KAIST researchers have developed an artificial intelligence model that can predict not only whether drugs bind to proteins but also whether they will actually work—a capability that even Google's AlphaFold3 drug discovery tool has yet to achieve.
KAIST announced on the 8th that a research team led by Professor Lee Kwan-soo of the Department of Bio and Brain Engineering developed "GPCRact," an AI model that predicts whether drug candidates actually activate G-protein-coupled receptors (GPCRs), a major drug target.
The human body contains approximately 800 types of GPCRs, which are key proteins involved in various physiological functions including heart rate regulation, blood pressure control, pain detection, immune response, and emotional regulation. About 30-40% of currently marketed drugs target GPCRs.
However, drug binding to a GPCR does not necessarily trigger the desired function.

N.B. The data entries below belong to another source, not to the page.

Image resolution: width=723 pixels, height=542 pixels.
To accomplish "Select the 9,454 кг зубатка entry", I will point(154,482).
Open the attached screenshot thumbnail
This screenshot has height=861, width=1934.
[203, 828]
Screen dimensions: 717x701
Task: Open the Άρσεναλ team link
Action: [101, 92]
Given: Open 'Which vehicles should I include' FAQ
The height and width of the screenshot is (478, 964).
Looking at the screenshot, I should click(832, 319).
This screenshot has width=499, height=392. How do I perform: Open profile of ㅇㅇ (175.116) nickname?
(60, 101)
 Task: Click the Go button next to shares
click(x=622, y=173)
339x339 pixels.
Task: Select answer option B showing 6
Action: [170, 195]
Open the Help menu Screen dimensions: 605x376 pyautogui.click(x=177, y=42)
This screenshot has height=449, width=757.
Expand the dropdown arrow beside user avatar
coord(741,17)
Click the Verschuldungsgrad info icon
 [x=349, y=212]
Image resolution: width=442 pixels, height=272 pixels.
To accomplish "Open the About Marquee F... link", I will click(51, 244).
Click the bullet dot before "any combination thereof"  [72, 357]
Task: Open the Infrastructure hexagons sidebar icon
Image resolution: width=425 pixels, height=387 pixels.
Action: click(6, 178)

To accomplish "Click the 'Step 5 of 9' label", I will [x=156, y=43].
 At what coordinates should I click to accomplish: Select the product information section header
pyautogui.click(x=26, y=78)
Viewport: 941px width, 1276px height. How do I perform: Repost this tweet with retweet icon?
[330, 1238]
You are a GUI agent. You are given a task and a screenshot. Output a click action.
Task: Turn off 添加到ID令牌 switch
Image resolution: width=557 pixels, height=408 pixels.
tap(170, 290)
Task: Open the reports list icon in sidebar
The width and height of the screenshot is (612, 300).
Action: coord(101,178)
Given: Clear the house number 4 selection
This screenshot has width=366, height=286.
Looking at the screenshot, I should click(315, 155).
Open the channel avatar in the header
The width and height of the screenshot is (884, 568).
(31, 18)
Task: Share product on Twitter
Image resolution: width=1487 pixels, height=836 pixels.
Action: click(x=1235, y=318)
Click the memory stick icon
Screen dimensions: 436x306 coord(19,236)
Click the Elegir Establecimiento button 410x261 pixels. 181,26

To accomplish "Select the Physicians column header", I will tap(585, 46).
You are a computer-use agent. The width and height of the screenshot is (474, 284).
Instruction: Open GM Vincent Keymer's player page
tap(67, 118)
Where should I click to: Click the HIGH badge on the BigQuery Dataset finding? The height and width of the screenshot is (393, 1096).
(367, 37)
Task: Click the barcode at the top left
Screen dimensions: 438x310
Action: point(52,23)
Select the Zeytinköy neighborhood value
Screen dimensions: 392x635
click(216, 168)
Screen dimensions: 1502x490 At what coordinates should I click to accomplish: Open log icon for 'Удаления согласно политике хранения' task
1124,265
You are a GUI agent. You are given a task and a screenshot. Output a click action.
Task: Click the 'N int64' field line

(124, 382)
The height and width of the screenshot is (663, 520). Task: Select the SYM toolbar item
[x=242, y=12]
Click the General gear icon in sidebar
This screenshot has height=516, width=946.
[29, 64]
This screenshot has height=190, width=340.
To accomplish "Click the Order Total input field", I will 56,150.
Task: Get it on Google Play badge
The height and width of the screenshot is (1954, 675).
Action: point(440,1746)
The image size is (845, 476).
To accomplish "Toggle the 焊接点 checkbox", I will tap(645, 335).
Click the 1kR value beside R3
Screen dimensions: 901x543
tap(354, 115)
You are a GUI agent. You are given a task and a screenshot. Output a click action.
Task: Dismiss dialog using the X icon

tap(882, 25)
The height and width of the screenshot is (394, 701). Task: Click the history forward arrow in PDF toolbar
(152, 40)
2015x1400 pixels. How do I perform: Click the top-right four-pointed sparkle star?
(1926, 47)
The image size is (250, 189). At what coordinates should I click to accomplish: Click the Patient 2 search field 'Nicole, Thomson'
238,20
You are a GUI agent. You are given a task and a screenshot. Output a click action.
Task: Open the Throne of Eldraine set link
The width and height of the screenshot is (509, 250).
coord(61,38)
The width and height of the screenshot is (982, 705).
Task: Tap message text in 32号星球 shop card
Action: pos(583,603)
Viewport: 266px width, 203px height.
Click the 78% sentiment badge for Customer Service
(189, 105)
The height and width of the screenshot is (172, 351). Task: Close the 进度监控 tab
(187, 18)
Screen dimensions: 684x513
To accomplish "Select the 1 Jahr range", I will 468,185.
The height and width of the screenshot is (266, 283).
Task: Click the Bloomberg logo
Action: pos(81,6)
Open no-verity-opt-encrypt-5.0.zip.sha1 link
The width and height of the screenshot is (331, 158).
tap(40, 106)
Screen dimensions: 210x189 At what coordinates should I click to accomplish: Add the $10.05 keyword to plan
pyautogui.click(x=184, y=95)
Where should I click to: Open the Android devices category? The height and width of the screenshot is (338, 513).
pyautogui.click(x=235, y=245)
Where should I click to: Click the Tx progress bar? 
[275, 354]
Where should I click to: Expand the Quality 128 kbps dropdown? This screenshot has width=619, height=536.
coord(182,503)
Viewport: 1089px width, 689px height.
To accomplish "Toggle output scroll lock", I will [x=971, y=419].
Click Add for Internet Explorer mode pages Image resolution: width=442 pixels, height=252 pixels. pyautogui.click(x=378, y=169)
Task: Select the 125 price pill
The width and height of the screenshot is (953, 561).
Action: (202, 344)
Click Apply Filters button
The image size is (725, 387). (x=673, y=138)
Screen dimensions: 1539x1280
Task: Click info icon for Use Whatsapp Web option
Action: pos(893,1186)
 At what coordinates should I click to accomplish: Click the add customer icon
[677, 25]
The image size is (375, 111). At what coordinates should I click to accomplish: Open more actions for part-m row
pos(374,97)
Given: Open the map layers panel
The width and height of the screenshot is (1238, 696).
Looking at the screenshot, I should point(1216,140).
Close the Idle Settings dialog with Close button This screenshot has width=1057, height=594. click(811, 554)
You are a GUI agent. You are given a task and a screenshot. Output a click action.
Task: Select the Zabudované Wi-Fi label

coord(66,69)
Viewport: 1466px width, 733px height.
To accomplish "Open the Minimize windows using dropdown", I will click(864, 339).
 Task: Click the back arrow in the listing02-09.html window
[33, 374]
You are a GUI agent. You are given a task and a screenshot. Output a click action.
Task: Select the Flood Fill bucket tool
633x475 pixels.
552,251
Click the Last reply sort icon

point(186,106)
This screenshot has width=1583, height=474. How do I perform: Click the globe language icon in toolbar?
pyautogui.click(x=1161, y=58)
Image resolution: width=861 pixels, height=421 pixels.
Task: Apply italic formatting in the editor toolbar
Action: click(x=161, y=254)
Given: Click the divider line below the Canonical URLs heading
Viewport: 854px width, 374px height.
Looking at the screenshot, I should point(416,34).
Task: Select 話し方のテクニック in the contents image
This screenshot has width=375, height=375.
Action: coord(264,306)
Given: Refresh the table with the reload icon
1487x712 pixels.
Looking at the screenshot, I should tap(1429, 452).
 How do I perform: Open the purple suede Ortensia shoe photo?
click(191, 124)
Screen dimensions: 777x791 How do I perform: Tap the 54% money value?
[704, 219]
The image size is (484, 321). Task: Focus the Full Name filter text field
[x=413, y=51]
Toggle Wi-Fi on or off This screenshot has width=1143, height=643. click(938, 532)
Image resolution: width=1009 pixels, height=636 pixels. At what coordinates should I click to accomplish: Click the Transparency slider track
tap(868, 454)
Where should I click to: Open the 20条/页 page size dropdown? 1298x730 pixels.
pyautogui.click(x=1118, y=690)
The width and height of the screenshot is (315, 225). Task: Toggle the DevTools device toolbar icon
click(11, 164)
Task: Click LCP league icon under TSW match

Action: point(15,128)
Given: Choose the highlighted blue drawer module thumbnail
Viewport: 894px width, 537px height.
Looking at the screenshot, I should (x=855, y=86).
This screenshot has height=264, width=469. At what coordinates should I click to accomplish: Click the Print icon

Structural changes and signal transduction processes occurring inside the protein after binding determine whether the drug actually works.
The research team divided the drug action process into two stages: drug-target binding and internal protein signal propagation. They designed the AI to learn each stage sequentially. The team represented three-dimensional protein structures as atomic-level graphs and applied an "attention mechanism" to enable learning of critical signal propagation pathways. This allows the AI to predict protein activation by identifying both drug binding signals and internal signal propagation pathways.
As a result, drug activity prediction performance improved significantly even in proteins with complex structures that challenged existing models. GPCRact is expected to serve as a precision drug development AI platform capable of predicting actual drug activity across various diseases targeting GPCRs.